アダムはいなかった 「不死」5

 は?

『うわ失礼だな、は? じゃねえだろは? じゃ!』

(言ったそばから! 今聞かないようにするって言ったのアレクじゃん!)

『今思いっきり顔に出てたからな! むしろそれ以外の感情絶対なかったろお前!』

 うーんバレている。だが事実だから仕方ないだろう。だって瓶入りの砂に、「今日から妹にしてやる」と言われるシチュエーション、あまりにも特殊。

『まあ、嫌なら無理にとは言わねえが。ともあれオレは——』

(いや……アレクさえいいならぜひ。でも恥ずかしいから、お兄ちゃんとは呼ばないからね)

 ——もしもまだ、アレクに肉体があったとしたら、凄まじい勢いで二度見されていたと思う。

『お、おう……しかしいいのか? 言い出したのはオレだが……神だぜ、これでも』

(昔から、きょうだいってものに憧れてたから。結局叶わないままだったし、アレクのことは信頼できるって判断した。だから大分……嬉しいよ)
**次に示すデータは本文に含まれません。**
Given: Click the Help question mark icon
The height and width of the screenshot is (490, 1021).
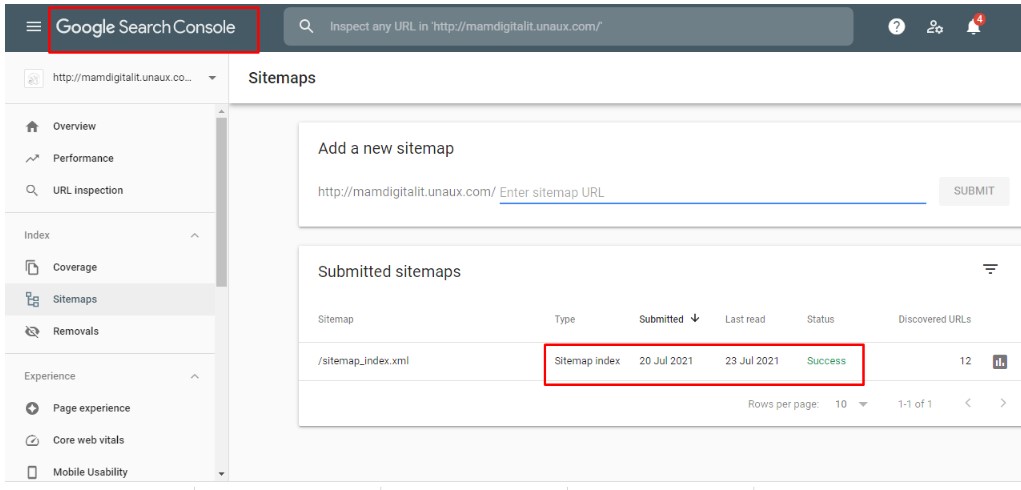Looking at the screenshot, I should (x=899, y=27).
 ……そうか、と。なんだか感慨深げなアレクの声に、思わず瓶を撫でていた。

『おいこら撫でんな。ともあれ今は家帰るぞ、アダム様にはいったん、オレが話つけといてやるから』

(……うん)

 なんとも頼もしい兄さんだ。彼入りの瓶を大事に抱え、私は家への道を戻り始めた。

『しかしまあ、アダム様も随分……お前のことが大事なんだな』

(な、んでそうなるの……私に色々嘘ついた上で、あんなことしたくせに)

『……言ったろ、アダム様には元々感情なんかなかったんだ。例えそれらしく振る舞ってるだけだとしても、そんなの昔じゃ考えられなかったことだ。それだけお前に、異質だと思われて避けられたくなかったんだろうよ』

(違うと思うけどなあ。目的を果たすために不審がられないようにするのって、基本中の基本じゃない?)

『まあ、そうとも言えるけどなあ。そもそも当初の目的に……いや、まあいいか。それはオレから言うべきことじゃないな、陰から応援してるぜ』

 何をだ。けれどなんとか、涙は引いて声も戻りかけているから——アレクの存在は本当にありがたいものだった。あのまま一人でいれば発狂していた自信がある、感謝しなければ、と。

 お礼の言葉を考えかけて、うまく言葉にできずに止める。おそらくもう、彼が元の姿に戻れることはないのだろうが……できるだけ長く、一緒にいられればいいなと思った。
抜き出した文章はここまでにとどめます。